The task: Lay out every line of the items below as a numbered list, omitting blank lines.

*** Input data

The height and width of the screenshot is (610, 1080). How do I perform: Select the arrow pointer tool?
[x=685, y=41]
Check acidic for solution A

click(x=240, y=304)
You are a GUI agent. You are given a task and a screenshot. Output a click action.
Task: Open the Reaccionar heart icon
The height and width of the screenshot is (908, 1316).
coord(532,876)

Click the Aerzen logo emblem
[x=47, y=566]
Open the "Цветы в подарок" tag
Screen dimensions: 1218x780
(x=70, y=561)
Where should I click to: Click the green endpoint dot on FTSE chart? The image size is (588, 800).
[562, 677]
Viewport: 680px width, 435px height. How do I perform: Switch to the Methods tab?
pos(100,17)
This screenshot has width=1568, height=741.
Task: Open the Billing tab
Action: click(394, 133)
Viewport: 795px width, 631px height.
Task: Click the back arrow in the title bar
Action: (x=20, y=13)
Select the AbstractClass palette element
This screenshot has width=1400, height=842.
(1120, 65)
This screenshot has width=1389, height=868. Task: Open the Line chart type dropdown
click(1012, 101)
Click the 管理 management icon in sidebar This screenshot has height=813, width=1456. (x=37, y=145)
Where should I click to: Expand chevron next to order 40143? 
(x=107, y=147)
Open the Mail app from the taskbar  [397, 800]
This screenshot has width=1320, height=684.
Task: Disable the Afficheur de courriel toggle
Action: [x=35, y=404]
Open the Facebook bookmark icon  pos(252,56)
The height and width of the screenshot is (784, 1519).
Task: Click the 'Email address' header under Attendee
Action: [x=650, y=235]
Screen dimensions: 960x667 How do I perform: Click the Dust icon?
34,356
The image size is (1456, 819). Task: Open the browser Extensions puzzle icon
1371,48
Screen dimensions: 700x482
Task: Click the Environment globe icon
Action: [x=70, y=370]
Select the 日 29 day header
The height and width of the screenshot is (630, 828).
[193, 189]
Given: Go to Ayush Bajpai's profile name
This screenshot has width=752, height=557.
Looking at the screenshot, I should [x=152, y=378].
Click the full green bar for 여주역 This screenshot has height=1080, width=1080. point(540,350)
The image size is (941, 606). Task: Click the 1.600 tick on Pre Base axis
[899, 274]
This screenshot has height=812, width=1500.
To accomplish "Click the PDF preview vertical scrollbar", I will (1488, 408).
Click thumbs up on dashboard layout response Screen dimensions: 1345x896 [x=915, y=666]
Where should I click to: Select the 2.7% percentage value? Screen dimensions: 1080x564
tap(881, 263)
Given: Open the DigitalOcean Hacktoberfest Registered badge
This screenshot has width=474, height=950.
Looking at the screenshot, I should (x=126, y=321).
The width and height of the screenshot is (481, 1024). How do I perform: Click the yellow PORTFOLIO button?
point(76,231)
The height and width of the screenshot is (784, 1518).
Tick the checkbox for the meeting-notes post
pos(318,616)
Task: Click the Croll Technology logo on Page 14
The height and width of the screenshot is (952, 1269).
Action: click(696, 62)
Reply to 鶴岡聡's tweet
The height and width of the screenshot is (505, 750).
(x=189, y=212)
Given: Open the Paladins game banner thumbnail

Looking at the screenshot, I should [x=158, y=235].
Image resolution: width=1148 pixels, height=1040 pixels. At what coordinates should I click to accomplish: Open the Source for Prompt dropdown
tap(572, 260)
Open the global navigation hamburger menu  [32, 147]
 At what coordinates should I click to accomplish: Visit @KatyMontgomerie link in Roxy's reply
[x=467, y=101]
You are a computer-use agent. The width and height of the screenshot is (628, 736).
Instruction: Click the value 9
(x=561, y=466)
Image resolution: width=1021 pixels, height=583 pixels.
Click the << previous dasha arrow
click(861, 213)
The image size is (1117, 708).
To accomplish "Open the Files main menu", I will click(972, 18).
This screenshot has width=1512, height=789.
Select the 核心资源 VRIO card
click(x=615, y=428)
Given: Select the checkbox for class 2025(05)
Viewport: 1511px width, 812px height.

******

Reply:
1. The height and width of the screenshot is (610, 1080). How do I perform: Select the arrow pointer tool?
2. [x=685, y=41]
3. Check acidic for solution A
4. click(x=240, y=304)
5. You are a GUI agent. You are given a task and a screenshot. Output a click action.
6. Task: Open the Reaccionar heart icon
7. The height and width of the screenshot is (908, 1316).
8. coord(532,876)
9. Click the Aerzen logo emblem
10. [x=47, y=566]
11. Open the "Цветы в подарок" tag
12. Screen dimensions: 1218x780
13. (x=70, y=561)
14. Where should I click to: Click the green endpoint dot on FTSE chart? The image size is (588, 800).
15. [562, 677]
16. Viewport: 680px width, 435px height. How do I perform: Switch to the Methods tab?
17. pos(100,17)
18. This screenshot has width=1568, height=741.
19. Task: Open the Billing tab
20. Action: click(394, 133)
21. Viewport: 795px width, 631px height.
22. Task: Click the back arrow in the title bar
23. Action: (x=20, y=13)
24. Select the AbstractClass palette element
25. This screenshot has width=1400, height=842.
26. (1120, 65)
27. This screenshot has width=1389, height=868. Task: Open the Line chart type dropdown
28. click(1012, 101)
29. Click the 管理 management icon in sidebar This screenshot has height=813, width=1456. (x=37, y=145)
30. Where should I click to: Expand chevron next to order 40143? 
31. (x=107, y=147)
32. Open the Mail app from the taskbar  [397, 800]
33. This screenshot has width=1320, height=684.
34. Task: Disable the Afficheur de courriel toggle
35. Action: [x=35, y=404]
36. Open the Facebook bookmark icon  pos(252,56)
37. The height and width of the screenshot is (784, 1519).
38. Task: Click the 'Email address' header under Attendee
39. Action: [x=650, y=235]
40. Screen dimensions: 960x667 How do I perform: Click the Dust icon?
41. 34,356
42. The image size is (1456, 819). Task: Open the browser Extensions puzzle icon
43. 1371,48
44. Screen dimensions: 700x482
45. Task: Click the Environment globe icon
46. Action: [x=70, y=370]
47. Select the 日 29 day header
48. The height and width of the screenshot is (630, 828).
49. [193, 189]
50. Given: Go to Ayush Bajpai's profile name
51. This screenshot has width=752, height=557.
52. Looking at the screenshot, I should [x=152, y=378].
53. Click the full green bar for 여주역 This screenshot has height=1080, width=1080. point(540,350)
54. The image size is (941, 606). Task: Click the 1.600 tick on Pre Base axis
55. [899, 274]
56. This screenshot has height=812, width=1500.
57. To accomplish "Click the PDF preview vertical scrollbar", I will (1488, 408).
58. Click thumbs up on dashboard layout response Screen dimensions: 1345x896 [x=915, y=666]
59. Where should I click to: Select the 2.7% percentage value? Screen dimensions: 1080x564
60. tap(881, 263)
61. Given: Open the DigitalOcean Hacktoberfest Registered badge
62. This screenshot has width=474, height=950.
63. Looking at the screenshot, I should (x=126, y=321).
64. The width and height of the screenshot is (481, 1024). How do I perform: Click the yellow PORTFOLIO button?
65. point(76,231)
66. The height and width of the screenshot is (784, 1518).
67. Tick the checkbox for the meeting-notes post
68. pos(318,616)
69. Task: Click the Croll Technology logo on Page 14
70. The height and width of the screenshot is (952, 1269).
71. Action: click(696, 62)
72. Reply to 鶴岡聡's tweet
73. The height and width of the screenshot is (505, 750).
74. (x=189, y=212)
75. Given: Open the Paladins game banner thumbnail
76. Looking at the screenshot, I should [x=158, y=235].
77. Image resolution: width=1148 pixels, height=1040 pixels. At what coordinates should I click to accomplish: Open the Source for Prompt dropdown
78. tap(572, 260)
79. Open the global navigation hamburger menu  [32, 147]
80.  At what coordinates should I click to accomplish: Visit @KatyMontgomerie link in Roxy's reply
81. [x=467, y=101]
82. You are a computer-use agent. The width and height of the screenshot is (628, 736).
83. Instruction: Click the value 9
84. (x=561, y=466)
85. Image resolution: width=1021 pixels, height=583 pixels.
86. Click the << previous dasha arrow
87. click(861, 213)
88. The image size is (1117, 708).
89. To accomplish "Open the Files main menu", I will click(972, 18).
90. This screenshot has width=1512, height=789.
91. Select the 核心资源 VRIO card
92. click(x=615, y=428)
93. Given: Select the checkbox for class 2025(05)
94. Viewport: 1511px width, 812px height.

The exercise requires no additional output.